Aaron Copland on Creativity

Last night I started reading What to Listen For in Music by American composer Aaron Copland. It’s an introduction to musical theory for the interested layperson, lucidly written and filled with insight, “the only book of its kind written by a great composer”.

I found an interesting passage in Chapter 3, The Creative Process In Music, which I thought might be univerally applicable to finding one’s role in the world:

[…] The layman always finds it hard to realize how natural it is for the composer to compose. He has a tendency to put himself into the position of a composer and to visualize the problems involved, including that of inspiration, from the perspective of the layman. He forgets that composing to a composer is like fulfilling a natural function. It is like eating or sleeping. It is something that the composer happens to have been born to do; and, because of that, it loses the character of a special virtue in the composer’s eyes.

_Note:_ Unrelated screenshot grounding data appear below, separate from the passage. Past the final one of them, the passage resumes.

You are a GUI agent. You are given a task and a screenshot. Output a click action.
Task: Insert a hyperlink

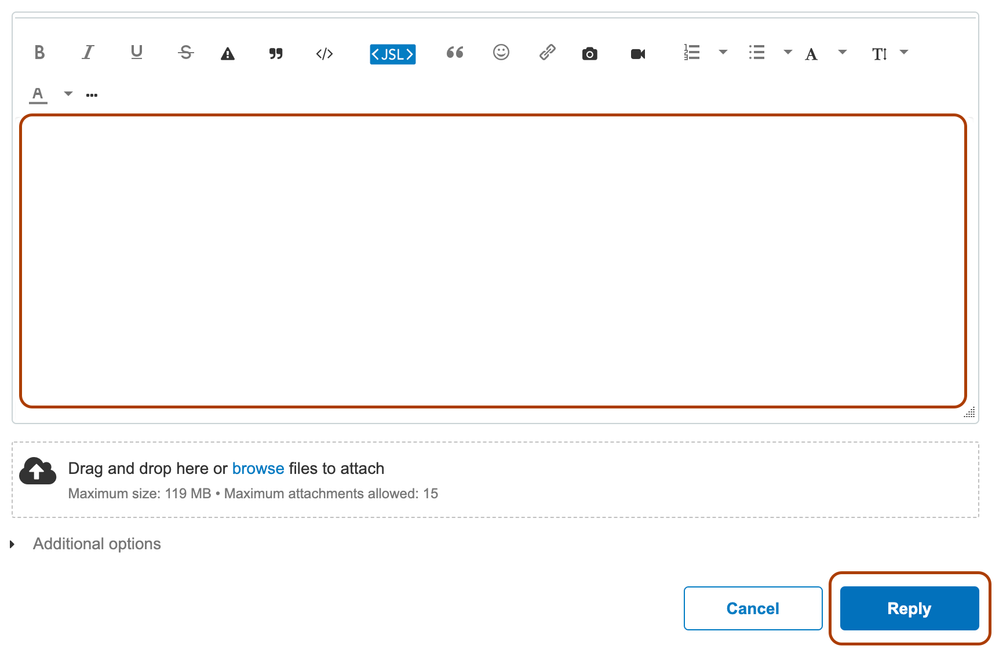click(547, 52)
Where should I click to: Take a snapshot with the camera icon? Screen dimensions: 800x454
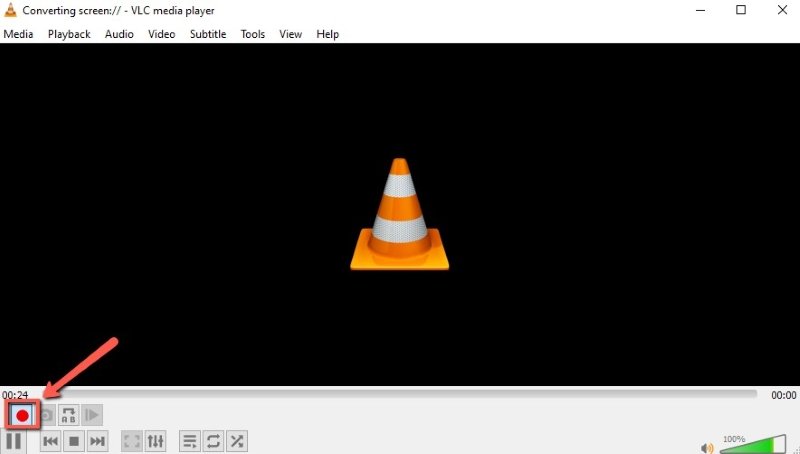(46, 415)
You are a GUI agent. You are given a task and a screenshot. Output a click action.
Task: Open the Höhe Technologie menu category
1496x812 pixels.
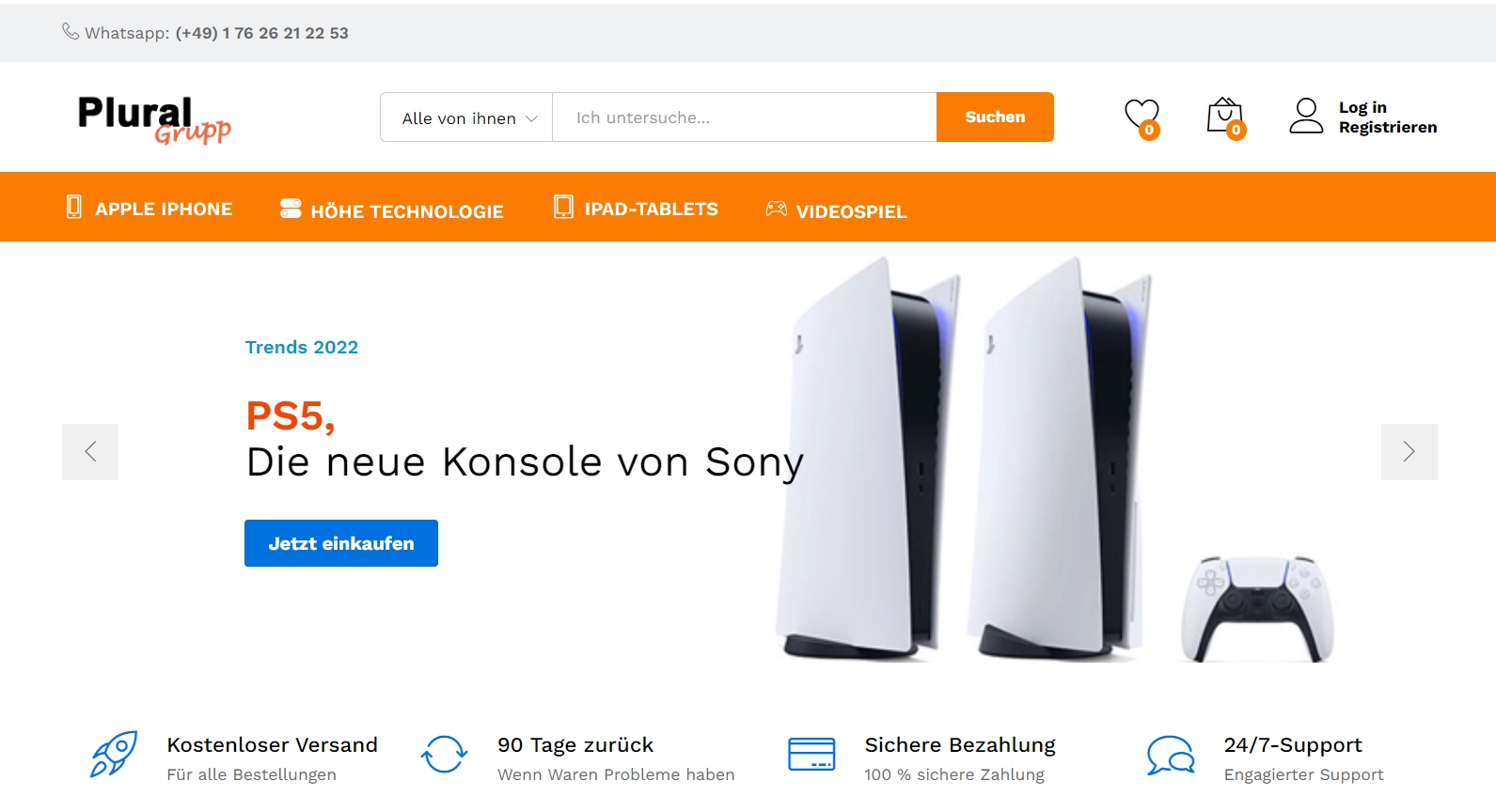coord(392,211)
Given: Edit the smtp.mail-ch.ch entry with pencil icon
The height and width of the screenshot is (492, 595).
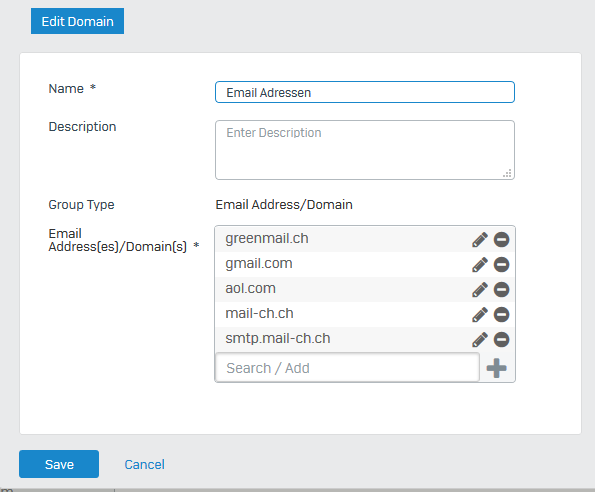Looking at the screenshot, I should (x=480, y=340).
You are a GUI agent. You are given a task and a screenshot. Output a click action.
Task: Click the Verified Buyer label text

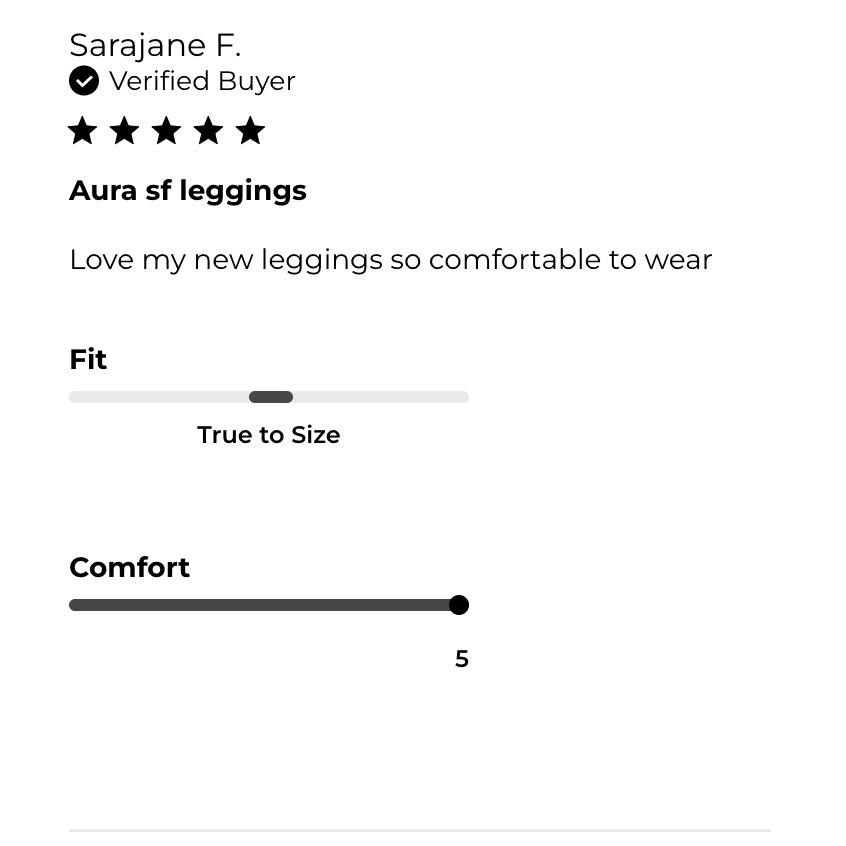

A natural function! Do I even know what mine is? I suspect it might not actually be all those things I “do” like programming or interface design, despite all the energy I’ve put into this. What I appear to do the most these days is categorize experience and write it up, make connections, and communicate via a number of channels: email, this blog, and person-to-person contact.

Yesterday I was showing someone how to do something, and she commented that I was a good teacher. I seem to get this compliment quite a lot, and I am starting to wonder if this is a viable direction to move in. What makes for an excellent teacher? And what to teach? How much focus is necessary? And who do I talk to?